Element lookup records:

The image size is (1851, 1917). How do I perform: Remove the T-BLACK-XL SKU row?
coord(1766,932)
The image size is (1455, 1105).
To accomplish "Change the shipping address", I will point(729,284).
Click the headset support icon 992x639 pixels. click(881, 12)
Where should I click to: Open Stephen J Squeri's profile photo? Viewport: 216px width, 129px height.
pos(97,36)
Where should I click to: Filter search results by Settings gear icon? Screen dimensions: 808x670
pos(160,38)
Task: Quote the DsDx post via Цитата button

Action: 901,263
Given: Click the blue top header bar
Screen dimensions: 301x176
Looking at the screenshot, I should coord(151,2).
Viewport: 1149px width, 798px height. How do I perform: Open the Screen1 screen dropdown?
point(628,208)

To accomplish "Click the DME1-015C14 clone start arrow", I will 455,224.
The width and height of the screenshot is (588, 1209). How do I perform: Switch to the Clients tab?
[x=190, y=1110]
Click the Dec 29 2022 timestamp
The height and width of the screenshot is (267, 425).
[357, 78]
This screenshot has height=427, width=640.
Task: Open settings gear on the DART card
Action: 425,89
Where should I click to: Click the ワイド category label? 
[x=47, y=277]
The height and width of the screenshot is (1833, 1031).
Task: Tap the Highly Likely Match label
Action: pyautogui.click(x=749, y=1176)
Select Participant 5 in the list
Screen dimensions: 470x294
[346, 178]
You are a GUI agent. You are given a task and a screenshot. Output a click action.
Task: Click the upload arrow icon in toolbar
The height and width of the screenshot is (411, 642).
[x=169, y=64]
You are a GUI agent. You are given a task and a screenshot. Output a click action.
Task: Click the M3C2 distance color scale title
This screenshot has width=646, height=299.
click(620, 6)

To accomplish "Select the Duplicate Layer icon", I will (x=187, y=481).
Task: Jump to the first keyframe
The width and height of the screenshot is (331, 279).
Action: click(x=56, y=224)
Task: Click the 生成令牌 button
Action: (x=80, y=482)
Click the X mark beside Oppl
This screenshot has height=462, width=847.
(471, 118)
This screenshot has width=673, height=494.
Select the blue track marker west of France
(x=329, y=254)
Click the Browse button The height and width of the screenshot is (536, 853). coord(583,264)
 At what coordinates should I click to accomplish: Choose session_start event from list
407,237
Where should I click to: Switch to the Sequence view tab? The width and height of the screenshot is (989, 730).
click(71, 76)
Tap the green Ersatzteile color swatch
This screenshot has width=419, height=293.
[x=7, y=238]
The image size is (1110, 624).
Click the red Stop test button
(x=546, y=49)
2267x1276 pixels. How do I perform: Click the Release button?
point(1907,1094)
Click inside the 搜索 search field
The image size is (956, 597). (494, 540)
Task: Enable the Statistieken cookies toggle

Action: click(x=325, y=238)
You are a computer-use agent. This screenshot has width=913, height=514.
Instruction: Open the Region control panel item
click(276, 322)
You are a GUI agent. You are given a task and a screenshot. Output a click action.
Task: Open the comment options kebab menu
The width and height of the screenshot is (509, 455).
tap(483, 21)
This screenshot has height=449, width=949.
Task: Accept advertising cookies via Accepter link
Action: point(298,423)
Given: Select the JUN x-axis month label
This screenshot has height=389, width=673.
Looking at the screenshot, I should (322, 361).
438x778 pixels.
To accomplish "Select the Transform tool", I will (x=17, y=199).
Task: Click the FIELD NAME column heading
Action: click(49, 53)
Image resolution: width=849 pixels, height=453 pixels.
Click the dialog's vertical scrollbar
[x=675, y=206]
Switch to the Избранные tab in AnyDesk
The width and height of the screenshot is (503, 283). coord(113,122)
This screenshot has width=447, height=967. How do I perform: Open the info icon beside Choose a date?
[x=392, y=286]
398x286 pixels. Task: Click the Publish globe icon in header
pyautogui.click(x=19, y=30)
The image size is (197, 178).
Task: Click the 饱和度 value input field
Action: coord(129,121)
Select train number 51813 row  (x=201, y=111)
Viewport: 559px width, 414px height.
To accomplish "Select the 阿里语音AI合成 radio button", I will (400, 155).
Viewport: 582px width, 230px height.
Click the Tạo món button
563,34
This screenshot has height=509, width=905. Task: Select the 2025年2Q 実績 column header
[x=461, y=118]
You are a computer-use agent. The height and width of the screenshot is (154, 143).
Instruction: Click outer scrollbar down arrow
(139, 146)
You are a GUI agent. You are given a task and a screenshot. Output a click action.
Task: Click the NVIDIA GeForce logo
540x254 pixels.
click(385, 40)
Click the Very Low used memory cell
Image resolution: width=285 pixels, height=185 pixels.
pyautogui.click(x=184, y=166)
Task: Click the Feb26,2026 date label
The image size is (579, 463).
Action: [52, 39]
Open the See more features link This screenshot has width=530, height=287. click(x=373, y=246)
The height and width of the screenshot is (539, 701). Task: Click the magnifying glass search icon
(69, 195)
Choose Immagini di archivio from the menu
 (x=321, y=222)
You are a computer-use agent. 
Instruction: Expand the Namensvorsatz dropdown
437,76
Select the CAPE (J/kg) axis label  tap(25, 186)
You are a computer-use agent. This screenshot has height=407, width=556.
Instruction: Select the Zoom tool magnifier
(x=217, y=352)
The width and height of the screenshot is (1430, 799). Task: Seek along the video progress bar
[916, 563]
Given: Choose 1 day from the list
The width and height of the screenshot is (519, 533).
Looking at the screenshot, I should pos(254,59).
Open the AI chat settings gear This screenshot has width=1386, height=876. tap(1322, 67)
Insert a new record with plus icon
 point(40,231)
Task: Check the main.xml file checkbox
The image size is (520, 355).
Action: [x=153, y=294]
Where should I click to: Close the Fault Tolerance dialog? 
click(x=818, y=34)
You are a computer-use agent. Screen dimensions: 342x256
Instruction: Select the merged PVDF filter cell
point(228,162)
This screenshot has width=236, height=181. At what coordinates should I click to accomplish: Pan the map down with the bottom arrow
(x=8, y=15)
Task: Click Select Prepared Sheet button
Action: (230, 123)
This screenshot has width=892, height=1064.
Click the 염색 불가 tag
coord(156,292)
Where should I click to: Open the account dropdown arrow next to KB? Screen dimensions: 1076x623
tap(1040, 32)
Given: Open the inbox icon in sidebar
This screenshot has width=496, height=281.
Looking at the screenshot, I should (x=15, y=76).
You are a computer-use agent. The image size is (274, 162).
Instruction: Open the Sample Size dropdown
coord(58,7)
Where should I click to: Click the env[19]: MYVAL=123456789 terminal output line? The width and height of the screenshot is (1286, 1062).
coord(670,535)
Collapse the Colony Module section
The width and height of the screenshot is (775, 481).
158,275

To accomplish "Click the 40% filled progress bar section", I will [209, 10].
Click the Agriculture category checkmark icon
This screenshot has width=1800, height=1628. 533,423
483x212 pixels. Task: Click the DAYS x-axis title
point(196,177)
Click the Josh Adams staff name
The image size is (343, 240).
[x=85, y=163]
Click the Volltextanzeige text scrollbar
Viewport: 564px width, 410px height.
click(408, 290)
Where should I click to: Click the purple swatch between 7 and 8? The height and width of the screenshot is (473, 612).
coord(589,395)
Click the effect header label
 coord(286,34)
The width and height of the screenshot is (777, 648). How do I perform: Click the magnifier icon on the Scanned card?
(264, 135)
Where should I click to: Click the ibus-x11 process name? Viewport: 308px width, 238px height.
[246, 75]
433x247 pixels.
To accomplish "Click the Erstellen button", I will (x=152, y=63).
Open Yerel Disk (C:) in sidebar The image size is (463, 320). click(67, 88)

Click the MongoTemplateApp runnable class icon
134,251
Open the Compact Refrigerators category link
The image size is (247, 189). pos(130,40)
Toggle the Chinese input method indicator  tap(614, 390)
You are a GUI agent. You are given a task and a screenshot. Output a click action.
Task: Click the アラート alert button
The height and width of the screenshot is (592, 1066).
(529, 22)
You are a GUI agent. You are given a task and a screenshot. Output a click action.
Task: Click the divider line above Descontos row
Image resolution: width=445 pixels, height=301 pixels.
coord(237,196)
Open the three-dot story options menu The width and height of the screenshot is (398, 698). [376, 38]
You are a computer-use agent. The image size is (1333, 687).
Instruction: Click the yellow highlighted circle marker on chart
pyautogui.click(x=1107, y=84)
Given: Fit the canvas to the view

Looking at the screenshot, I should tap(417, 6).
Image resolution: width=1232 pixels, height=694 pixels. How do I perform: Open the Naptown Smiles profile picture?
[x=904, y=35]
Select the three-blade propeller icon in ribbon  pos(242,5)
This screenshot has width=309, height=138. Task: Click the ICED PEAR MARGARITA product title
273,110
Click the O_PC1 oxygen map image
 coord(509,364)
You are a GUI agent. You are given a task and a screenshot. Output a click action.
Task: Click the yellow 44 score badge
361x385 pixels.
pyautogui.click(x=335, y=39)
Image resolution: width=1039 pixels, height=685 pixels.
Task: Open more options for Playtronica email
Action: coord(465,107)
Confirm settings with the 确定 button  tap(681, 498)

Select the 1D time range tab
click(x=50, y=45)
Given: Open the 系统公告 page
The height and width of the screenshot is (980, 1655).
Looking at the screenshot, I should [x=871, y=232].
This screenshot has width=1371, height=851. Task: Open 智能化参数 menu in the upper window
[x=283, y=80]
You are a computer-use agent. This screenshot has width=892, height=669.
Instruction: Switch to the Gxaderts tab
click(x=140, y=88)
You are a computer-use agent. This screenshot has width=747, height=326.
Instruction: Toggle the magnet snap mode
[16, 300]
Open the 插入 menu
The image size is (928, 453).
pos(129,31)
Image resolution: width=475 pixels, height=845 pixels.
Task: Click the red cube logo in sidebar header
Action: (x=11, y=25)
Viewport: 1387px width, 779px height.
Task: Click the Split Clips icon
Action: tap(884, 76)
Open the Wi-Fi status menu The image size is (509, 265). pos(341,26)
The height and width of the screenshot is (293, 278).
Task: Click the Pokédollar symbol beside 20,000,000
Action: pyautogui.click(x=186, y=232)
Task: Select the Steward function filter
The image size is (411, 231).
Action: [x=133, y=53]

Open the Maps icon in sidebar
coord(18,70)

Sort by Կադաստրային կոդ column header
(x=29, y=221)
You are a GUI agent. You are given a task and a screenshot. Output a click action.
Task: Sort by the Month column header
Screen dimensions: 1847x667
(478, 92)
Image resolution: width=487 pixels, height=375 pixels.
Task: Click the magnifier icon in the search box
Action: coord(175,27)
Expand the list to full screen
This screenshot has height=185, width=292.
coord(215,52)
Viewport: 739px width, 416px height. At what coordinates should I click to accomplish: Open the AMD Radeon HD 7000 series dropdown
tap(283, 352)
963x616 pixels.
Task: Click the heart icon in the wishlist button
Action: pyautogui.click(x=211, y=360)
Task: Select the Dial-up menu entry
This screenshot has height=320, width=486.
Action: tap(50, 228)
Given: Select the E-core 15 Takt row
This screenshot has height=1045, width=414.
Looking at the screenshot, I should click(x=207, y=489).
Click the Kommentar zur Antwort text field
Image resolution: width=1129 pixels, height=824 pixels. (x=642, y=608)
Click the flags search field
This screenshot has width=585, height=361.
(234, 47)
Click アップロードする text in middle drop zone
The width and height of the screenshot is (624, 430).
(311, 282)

GIVEN REQUEST >> Copy out the listing lines verbatim, starting with the line containing "will (x=187, y=481)." and going on through the line containing "Action: click(x=325, y=238)", both included.

SOLVED PROBLEM >>
To accomplish "Select the Duplicate Layer icon", I will (x=187, y=481).
Task: Jump to the first keyframe
The width and height of the screenshot is (331, 279).
Action: click(x=56, y=224)
Task: Click the 生成令牌 button
Action: (x=80, y=482)
Click the X mark beside Oppl
This screenshot has height=462, width=847.
(471, 118)
This screenshot has width=673, height=494.
Select the blue track marker west of France
(x=329, y=254)
Click the Browse button The height and width of the screenshot is (536, 853). coord(583,264)
 At what coordinates should I click to accomplish: Choose session_start event from list
407,237
Where should I click to: Switch to the Sequence view tab? The width and height of the screenshot is (989, 730).
click(71, 76)
Tap the green Ersatzteile color swatch
This screenshot has width=419, height=293.
[x=7, y=238]
The image size is (1110, 624).
Click the red Stop test button
(x=546, y=49)
2267x1276 pixels. How do I perform: Click the Release button?
point(1907,1094)
Click inside the 搜索 search field
The image size is (956, 597). (494, 540)
Task: Enable the Statistieken cookies toggle

Action: click(x=325, y=238)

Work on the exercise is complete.